Their debut album, The Polyester Embassy, was released in October 2000, which reached the No. 4 of the ARIA Albums Chart. It provided three more singles, "Who the Hell Are You" (July), was a number-one hit in Australia, and on the Billboard Dance Chart, also reaching No. 10 in the UK; "Everything You Need" (October) went to No. 6, which was certified gold in Australia, and it reached the top 40 in the UK; and "Reminiscing", a cover version of the 1978 hit by Little River Band, which peaked at No. 9, it also reached No. 9 in the ARIA End of the Year Australian Singles Chart for that year.

Madison Avenue won the Best Dance Artist at the International Dance Awards in 2001 in Miami. Destiny's Child, Madonna, *NSYNC and Britney Spears were also nominated for the award. At the end of 2001 Madison Avenue went into hiatus. Coates married and the couple had a child in 2002. Madison Avenue resumed performing in 2003 but split by mid-year.

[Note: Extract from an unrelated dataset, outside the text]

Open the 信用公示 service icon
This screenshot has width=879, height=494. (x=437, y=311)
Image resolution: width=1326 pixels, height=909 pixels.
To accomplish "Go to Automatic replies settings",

===2004–2007: Solo career===
After Madison Avenue disbanded in 2003, Coates began work on her solo album, Something Wicked This Way Comes, co-producing with Brian Canham (ex-Pseudo Echo), and Ewen McArthur. She started the Aperitif record label in the same year. Its first single, "I've Got Your Number" (April 2004), reached No. 26 on the ARIA Singles Chart. It was added to the play list on BBC Radio 1. Her second single, "Taste You", peaked in the top 100 in July. She released Something Wicked This Way Comes on 4 October 2004.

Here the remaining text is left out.